Phthalates are a class of widely used industrial compounds known technically as dialkyl or alkyl aryl esters of 1,2-benzenedicarboxylic acid. There are many phthalates with many uses, and just as many toxicological properties.
Phthalates crept into widespread use over the last several decades because of their many beneficial chemical properties. Now they are ubiquitous, not just in the products in which they are intentionally used, but also as contaminants in just about anything. About a billion pounds per year are produced worldwide.
Intentional uses of phthalates include softeners of plastics, oily substances in perfumes, additives to hairsprays, lubricants and wood finishers. That new car smell, which becomes especially pungent after the car has been sitting in the sun for a few hours, is partly the pungent odor of phthalates volatilizing from a hot plastic dashboard. In the evening's cool they then condense out of the inside air of the car to form an oily coating on the inside of the windshield.

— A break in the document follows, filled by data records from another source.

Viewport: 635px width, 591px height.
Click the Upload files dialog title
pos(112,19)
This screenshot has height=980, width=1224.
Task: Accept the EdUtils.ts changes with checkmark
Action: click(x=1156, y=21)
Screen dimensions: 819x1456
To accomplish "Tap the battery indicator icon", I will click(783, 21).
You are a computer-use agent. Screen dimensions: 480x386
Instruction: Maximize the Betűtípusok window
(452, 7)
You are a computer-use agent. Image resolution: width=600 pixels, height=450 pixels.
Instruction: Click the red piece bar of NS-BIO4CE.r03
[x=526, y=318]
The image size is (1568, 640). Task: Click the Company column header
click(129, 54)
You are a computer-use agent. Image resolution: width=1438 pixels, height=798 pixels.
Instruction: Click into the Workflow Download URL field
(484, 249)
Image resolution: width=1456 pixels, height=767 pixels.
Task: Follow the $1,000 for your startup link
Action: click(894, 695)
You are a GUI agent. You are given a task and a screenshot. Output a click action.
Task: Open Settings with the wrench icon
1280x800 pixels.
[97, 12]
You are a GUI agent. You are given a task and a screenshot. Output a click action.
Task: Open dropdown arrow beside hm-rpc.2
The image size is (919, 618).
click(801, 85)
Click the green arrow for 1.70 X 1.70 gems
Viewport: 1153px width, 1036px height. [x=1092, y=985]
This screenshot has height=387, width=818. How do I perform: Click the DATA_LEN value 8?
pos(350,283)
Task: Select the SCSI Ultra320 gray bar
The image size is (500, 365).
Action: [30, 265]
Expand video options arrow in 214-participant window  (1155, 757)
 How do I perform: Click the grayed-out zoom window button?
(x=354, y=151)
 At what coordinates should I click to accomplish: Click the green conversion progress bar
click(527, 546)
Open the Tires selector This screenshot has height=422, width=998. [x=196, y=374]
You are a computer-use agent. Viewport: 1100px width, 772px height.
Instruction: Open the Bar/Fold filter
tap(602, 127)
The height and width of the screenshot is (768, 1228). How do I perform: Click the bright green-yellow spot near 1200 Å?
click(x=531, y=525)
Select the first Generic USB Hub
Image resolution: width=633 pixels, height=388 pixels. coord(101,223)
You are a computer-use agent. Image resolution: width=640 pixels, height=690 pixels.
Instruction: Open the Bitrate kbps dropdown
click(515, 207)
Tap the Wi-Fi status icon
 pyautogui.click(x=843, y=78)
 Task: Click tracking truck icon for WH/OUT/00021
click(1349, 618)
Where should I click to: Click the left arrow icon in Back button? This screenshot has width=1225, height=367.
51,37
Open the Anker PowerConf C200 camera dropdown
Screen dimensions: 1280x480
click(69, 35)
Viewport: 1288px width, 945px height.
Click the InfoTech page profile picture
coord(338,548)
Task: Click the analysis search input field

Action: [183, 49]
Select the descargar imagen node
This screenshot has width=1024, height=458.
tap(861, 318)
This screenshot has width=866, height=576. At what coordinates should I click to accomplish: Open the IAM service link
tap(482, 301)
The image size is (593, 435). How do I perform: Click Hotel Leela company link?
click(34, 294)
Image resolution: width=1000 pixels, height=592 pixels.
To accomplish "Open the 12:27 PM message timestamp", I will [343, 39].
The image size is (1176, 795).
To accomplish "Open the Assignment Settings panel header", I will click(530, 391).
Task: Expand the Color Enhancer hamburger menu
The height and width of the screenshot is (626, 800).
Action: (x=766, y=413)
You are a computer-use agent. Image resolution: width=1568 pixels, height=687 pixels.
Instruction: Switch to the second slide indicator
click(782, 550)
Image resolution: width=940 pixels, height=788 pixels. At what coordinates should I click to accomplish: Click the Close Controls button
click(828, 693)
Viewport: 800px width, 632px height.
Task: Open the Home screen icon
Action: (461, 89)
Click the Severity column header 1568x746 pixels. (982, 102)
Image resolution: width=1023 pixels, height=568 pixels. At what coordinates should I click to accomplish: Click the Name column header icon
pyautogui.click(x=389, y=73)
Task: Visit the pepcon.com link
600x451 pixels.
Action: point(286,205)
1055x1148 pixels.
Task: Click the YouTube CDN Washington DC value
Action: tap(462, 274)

Much of the existing literature on phthalates' toxicological properties focuses on the old approach to toxicology: high level exposure for cancer endpoints, and occupational exposure leading to adult infertility. In the past several years, however, particularly led by Earl Gray's laboratory at the US Environmental Protection Agency, attention has turned to low-dose toxicity of phthalates during crucial windows of fetal development. As these studies have advanced, they have fundamentally changed our perception of potential health risks of phthalates.